Drug-induced body odor (described as “fishy” odor), headache, paresthesias and weakness have been associated with intravenous as well as oral administration of levocarnitine. During clinical trials of IV levocarnitine in patients on chronic hemodialysis, nervous system adverse reactions were reported at the following incidence compared to placebo: headache (3—37% vs 16%), anxiety (1—2% vs 5%), asthenia (8—12% vs 8%), depression (5—6% vs 3%), dizziness (10—18% vs 11%), drug dependence (2—6% vs 2%), hypertonia (1—3% vs 5%), insomnia (3—6% vs 6%), paresthesias (3—12% vs 3%), and vertigo (2—6% vs 0%).23

Levocarnitine therapy has been associated with seizures in patients with and without a history of seizures and an increase in seizure activity (frequency and/or severity).
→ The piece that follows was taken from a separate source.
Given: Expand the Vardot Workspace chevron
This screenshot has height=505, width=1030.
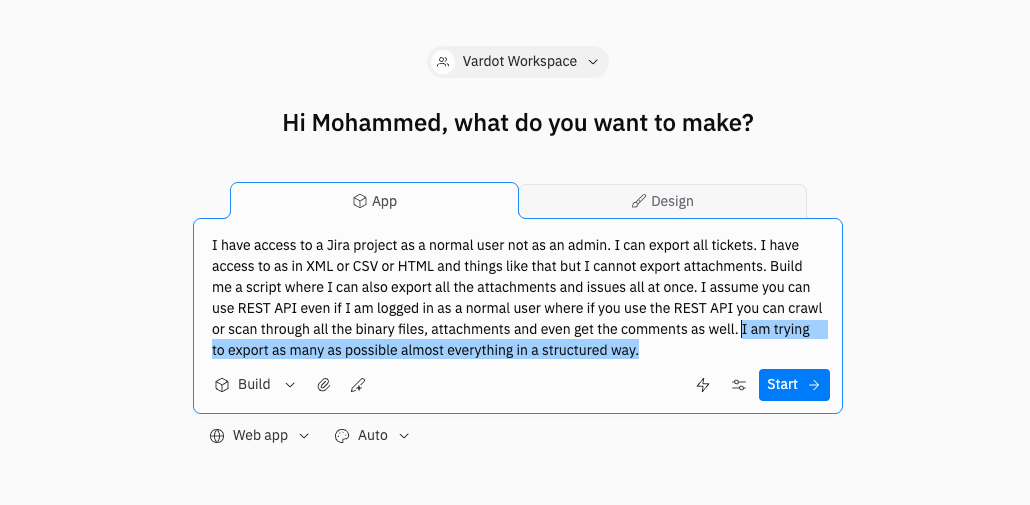Looking at the screenshot, I should [593, 62].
It should be administered with caution to patients with a history of seizures.23

During clinical trials of IV levocarnatine in patients on chronic hemodialysis, cardiovascular adverse reactions were reported at the following incidence compared to placebo: arrhythmia (2—3% vs 5%), atrial fibrillation (2—6% vs 0%), cardiovascular disorder (3—6% vs 6%), abnormal electrocardiogram (3—6% vs 0%), bleeding (2—9% vs 6%), chest pain (unspecified) (6—15% vs 14%), hypertension (18—21% vs 14%), hypotension (3—19% vs 19%), palpitations (3—8% vs 0%), peripheral edema (3—6% vs 3%), sinus tachycardia (5—9% vs 5%), and vascular disorder (2—6% vs 2%).2

During clinical trials of IV levocarnatine in patients on chronic hemodialysis, respiratory and infectious adverse reactions were reported at the following incidence compared to placebo: infection (10—24% vs 17%), fever (5—12% vs 5%), bronchitis (3—5% vs 0%), cough (9—18% vs 16%), dyspnea (3—11% vs 19%), pharyngitis (15—27% vs 33%), rhinitis (6—11% vs 10%), and sinusitis (2—3% vs 5%).2

During clinical trials of IV levocarnitine in patients on chronic hemodialysis, general adverse reactions were reported at the following incidence compared to placebo: anemia (3—12% vs 3%), injection site reaction (27—38% vs 59%), rash (unspecified) (3—5% vs 3%), pruritus (3—8% vs 13%), dysgeusia (2—9% vs 0%), amblyopia (3—6% vs 2%), eye disorder (3—6% vs 3%), back pain (6—9% vs 10%), parathyroid disorder (2—6% vs 2%), hypervolemia (3—12% vs 17%), hyperkalemia (6% vs 6%), and hypercalcemia (6—15% vs 3%).